▸ **WHAT TO PRODUCE**:
In the copy, include every entry exactly but none of the images.

▸ **Stored data entries**:
- - -
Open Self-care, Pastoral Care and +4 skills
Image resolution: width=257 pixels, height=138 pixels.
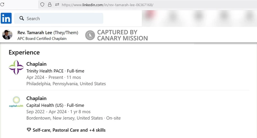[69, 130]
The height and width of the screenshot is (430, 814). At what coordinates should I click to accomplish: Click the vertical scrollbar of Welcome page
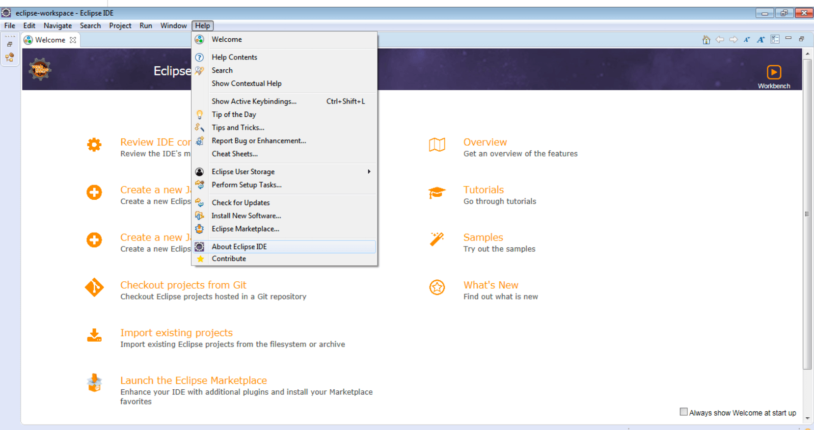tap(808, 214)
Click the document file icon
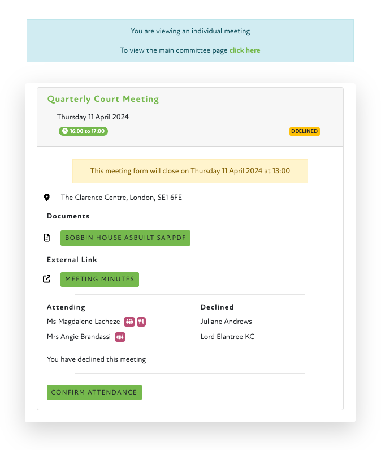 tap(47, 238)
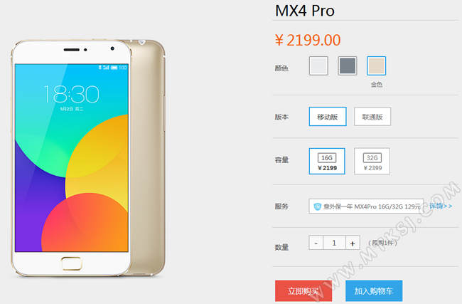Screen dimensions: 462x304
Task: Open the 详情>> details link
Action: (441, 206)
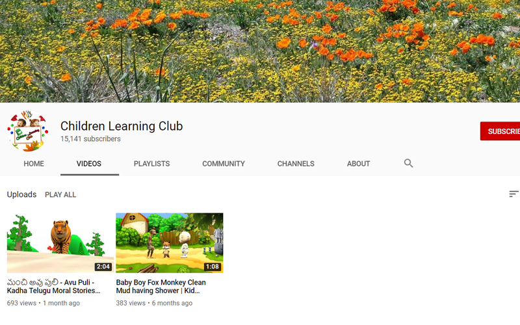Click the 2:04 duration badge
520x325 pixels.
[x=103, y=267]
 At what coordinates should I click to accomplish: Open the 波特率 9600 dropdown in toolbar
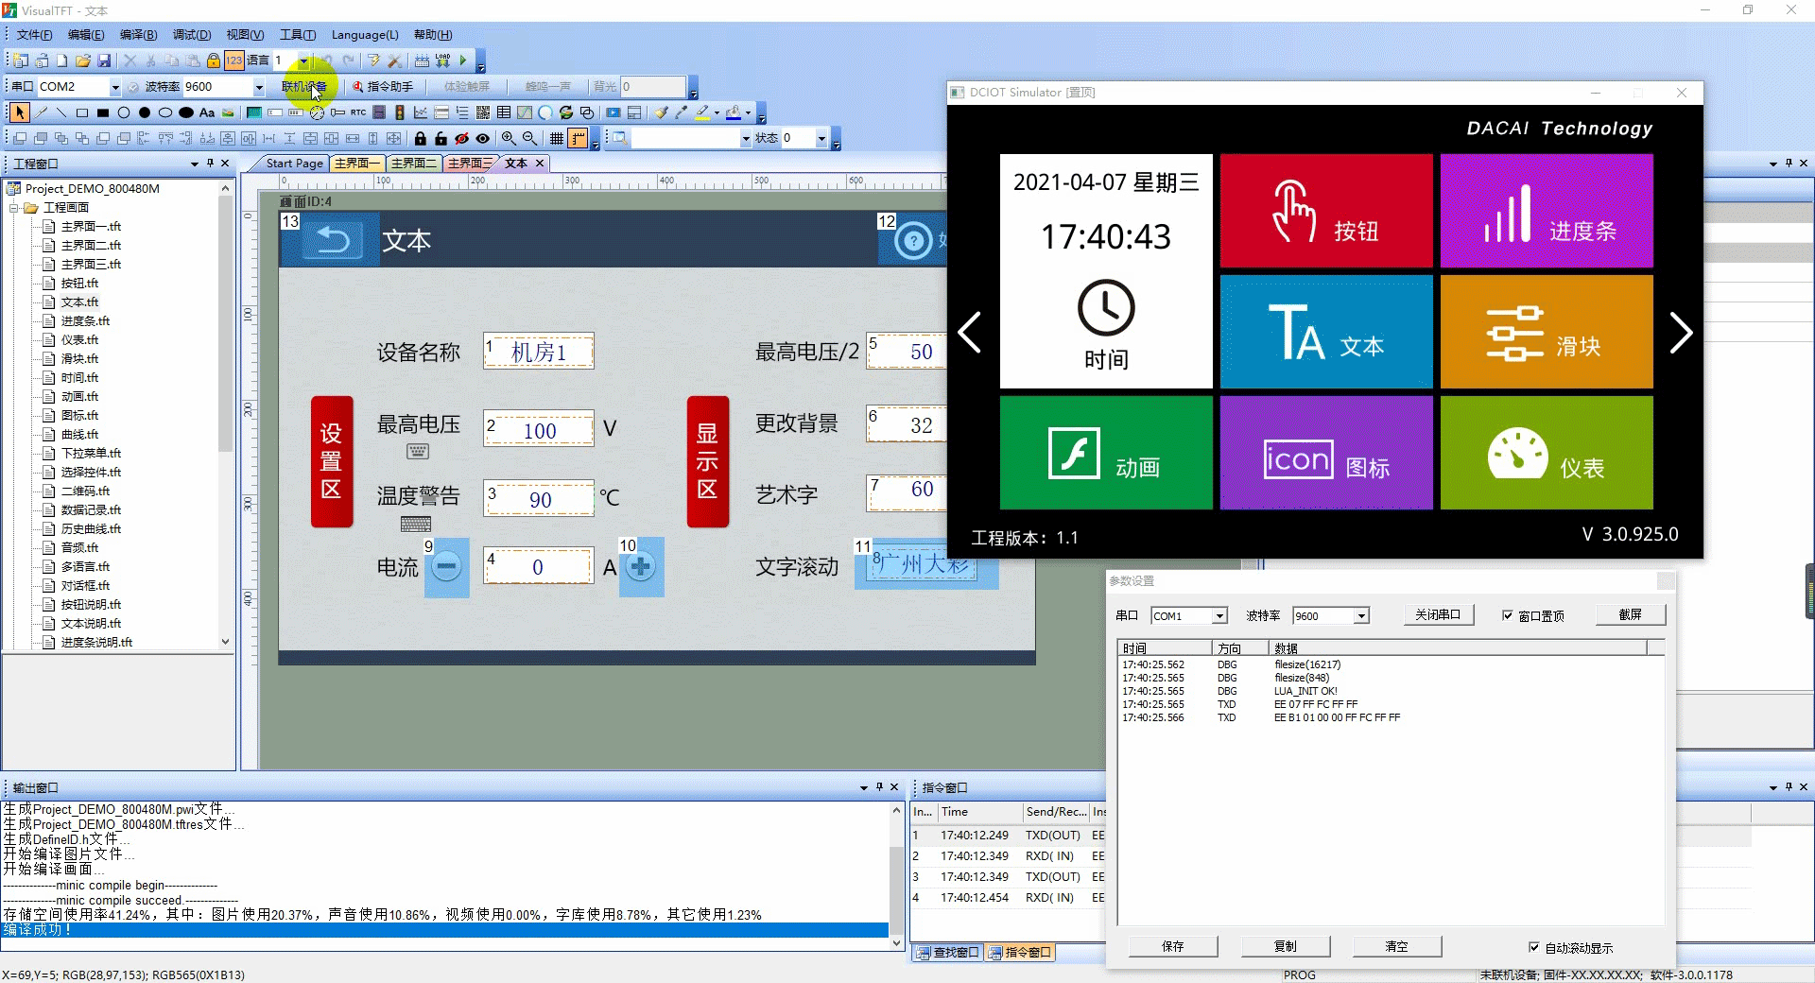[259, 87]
- - -
▸ **ANSWER TO THIS TASK**:
Open Self-care, Pastoral Care and +4 skills
Image resolution: width=257 pixels, height=138 pixels.
[69, 130]
The height and width of the screenshot is (430, 814). At what coordinates should I click to accomplish: Click the vertical scrollbar of Welcome page
tap(808, 214)
Click the document file icon
 tap(47, 238)
Screen dimensions: 462x304
Task: Open the 详情>> details link
Action: (441, 206)
Click the 2:04 duration badge
520x325 pixels.
[x=103, y=267]
 At what coordinates should I click to accomplish: Open the 波特率 9600 dropdown in toolbar
[259, 87]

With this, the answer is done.